[[ DATA PROVIDED, beginning ]]

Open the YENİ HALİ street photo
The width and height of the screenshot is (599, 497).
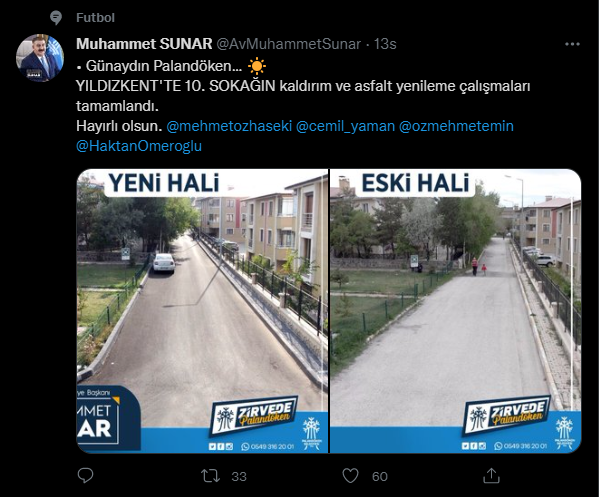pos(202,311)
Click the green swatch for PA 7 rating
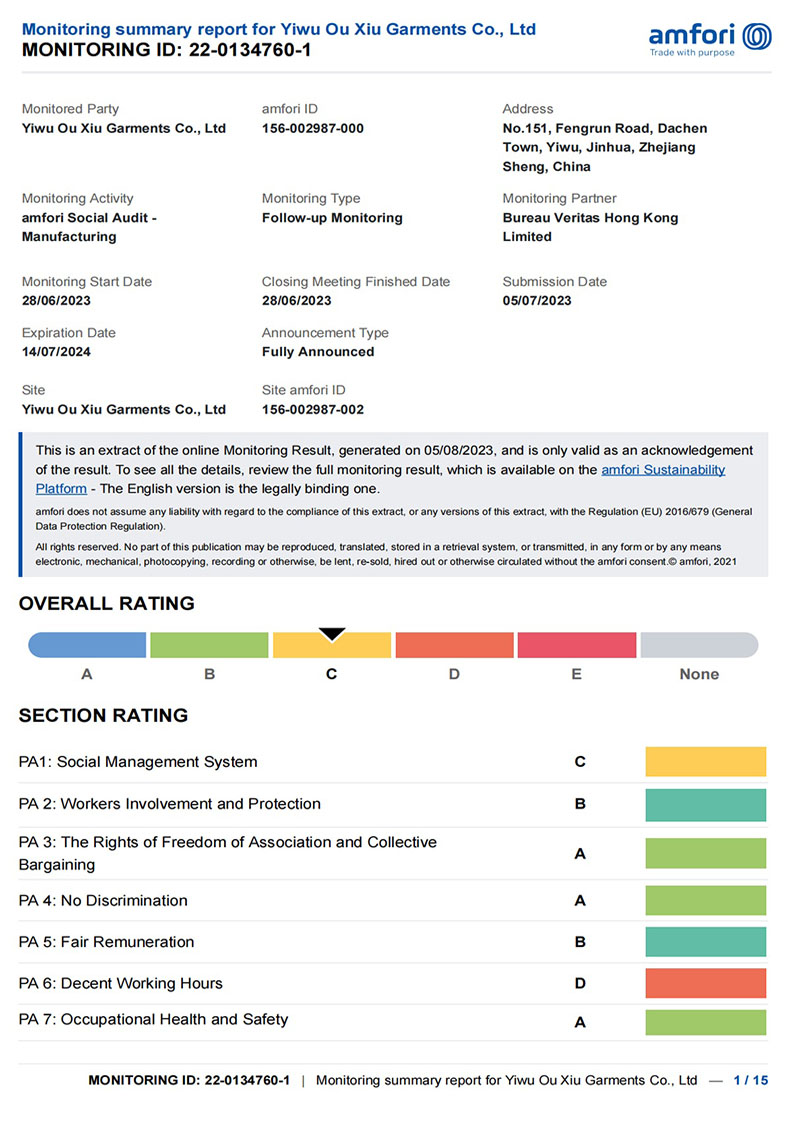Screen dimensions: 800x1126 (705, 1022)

[[ DATA PROVIDED, end ]]

TASK INSTRUCTIONS: All of the preceding material should be output verbatim, with the pictures excluded.

WRITTEN SOLUTION:
Open the YENİ HALİ street photo
The width and height of the screenshot is (599, 497).
pos(202,311)
Click the green swatch for PA 7 rating
Screen dimensions: 800x1126 (705, 1022)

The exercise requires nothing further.